By John Corrado
★★★ (out of 4)
It always feels good to find a Canadian film that takes some of the most recognizable tropes of homegrown cinema, including a dark sense of humour and scenic shots of our country’s many beautiful landscapes, and uses them in service of telling a story that still feels unique and genuinely touching.
This is Borealis, a road trip dramedy that works exceptionally well at juggling different tones to offer a deeply poignant exploration of the bond between an estranged father and daughter. The film follows Jonah Finn (Jonas Chernick), a hopeless gambling addict who owes thousands of dollars to an underground ring.
When Jonah finds out that his rebellious, pot-smoking daughter Aurora (Joey King) is going blind from a rare eye disorder, and will lose her eyesight completely within the month, he doesn’t have the heart to break the news to her, and they instead set out on an impromptu road trip to Churchill, Manitoba so that she can see the Northern Lights.

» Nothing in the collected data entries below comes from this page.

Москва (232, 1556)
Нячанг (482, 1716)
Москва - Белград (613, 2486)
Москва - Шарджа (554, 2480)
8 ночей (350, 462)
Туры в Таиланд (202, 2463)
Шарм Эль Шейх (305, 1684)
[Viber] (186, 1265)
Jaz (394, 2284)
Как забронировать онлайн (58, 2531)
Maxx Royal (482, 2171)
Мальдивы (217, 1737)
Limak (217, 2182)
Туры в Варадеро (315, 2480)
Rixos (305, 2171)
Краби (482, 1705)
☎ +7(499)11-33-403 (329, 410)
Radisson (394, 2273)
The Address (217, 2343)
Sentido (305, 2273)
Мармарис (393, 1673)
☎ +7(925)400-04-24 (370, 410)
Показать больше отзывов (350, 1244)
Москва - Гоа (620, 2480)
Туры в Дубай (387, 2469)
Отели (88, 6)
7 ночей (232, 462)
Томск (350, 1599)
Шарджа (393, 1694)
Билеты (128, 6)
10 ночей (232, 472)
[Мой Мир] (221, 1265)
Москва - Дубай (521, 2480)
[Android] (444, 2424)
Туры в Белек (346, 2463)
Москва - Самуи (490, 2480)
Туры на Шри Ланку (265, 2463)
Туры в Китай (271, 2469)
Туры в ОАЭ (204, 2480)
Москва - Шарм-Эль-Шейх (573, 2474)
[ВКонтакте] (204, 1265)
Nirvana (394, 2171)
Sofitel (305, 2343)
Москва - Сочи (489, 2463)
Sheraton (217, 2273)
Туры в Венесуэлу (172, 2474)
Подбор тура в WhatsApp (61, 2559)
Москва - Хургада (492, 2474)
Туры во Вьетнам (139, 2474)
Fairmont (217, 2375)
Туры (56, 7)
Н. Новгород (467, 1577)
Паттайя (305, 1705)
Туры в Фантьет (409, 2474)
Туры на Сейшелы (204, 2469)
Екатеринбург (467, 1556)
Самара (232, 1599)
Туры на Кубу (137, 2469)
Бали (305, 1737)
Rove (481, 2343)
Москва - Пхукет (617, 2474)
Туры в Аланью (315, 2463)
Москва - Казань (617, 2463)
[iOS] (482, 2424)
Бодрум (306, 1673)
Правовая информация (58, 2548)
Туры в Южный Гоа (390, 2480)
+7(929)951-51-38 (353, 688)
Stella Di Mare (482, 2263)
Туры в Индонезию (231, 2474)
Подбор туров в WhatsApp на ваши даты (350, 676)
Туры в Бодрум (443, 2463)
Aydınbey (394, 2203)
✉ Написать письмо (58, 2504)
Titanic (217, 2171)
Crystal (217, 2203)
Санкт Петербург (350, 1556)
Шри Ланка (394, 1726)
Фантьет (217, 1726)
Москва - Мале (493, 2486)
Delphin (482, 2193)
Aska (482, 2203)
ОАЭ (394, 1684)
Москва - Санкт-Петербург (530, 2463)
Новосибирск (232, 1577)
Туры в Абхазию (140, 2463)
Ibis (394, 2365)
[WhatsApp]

But there’s also an ulterior motive for their trip, putting them on the run from vengeful accountant Tubby Finkleman (Kevin Pollak), who is hot on their trail.
Directed by Sean Garrity, and co-written by Jonas Chernick, who last collaborated on the very different comedy My Awkward Sexual Adventure, Borealis impressively pulls off a carefully balanced tone that switches seamlessly between pitch black humour and genuine pathos. The films works as a character piece first and foremost, anchored by a pair of excellent performances from Jonas Chernick and Joey King, who bring a lot of depth to their roles and share some great interplay together.
Jonah is an interesting character in that the choices he makes aren’t always likeable, yet he still garners our sympathy, an everyman who gets in over his head but is still trying to make it right. Aurora’s angst is completely relatable, giving us a clear sense of her inner emotional turmoil as she comes to terms with losing her eyesight. The result is a thoroughly engaging and uniquely Canadian trip, that is by turns entertaining and emotionally affecting, right through to the haunting final shot.
Borealis is now playing in limited release at the Carlton Cinema in Toronto.